• Work item
Nothing outside the range below should be printed. Output exactly the lines from the line with "This screenshot has width=1568, height=742." to the line with "Given: Send the post through WhatsApp", both included.

Dataset items:
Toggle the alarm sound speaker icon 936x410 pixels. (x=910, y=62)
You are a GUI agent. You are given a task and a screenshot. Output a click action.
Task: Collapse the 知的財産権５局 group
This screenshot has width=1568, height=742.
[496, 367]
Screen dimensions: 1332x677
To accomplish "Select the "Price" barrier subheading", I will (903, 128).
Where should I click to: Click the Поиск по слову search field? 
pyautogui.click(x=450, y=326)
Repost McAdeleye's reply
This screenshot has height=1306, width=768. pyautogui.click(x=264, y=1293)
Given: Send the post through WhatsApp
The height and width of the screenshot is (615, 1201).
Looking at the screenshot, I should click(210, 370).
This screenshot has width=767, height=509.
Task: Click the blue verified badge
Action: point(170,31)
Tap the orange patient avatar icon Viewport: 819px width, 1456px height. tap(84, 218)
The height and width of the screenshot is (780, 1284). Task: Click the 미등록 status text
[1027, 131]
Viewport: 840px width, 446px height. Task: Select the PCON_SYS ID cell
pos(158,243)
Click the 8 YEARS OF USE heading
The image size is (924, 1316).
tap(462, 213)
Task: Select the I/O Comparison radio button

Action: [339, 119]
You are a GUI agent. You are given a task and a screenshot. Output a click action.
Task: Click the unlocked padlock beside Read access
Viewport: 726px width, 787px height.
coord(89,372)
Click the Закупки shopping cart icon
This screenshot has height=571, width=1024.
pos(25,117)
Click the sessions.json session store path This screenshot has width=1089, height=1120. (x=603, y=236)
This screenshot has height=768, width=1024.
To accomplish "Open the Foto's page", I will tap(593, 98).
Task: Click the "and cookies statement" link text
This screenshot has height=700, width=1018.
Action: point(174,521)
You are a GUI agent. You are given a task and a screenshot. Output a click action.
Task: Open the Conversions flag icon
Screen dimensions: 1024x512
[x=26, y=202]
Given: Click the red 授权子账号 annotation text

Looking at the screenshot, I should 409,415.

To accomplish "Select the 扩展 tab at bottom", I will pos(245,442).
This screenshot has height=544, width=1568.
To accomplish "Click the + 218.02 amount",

• Finished exercise
This screenshot has width=1568, height=742.
[496, 367]
Screen dimensions: 1332x677
To accomplish "Select the "Price" barrier subheading", I will (903, 128).
Where should I click to: Click the Поиск по слову search field? 
pyautogui.click(x=450, y=326)
Repost McAdeleye's reply
This screenshot has height=1306, width=768. pyautogui.click(x=264, y=1293)
Given: Send the post through WhatsApp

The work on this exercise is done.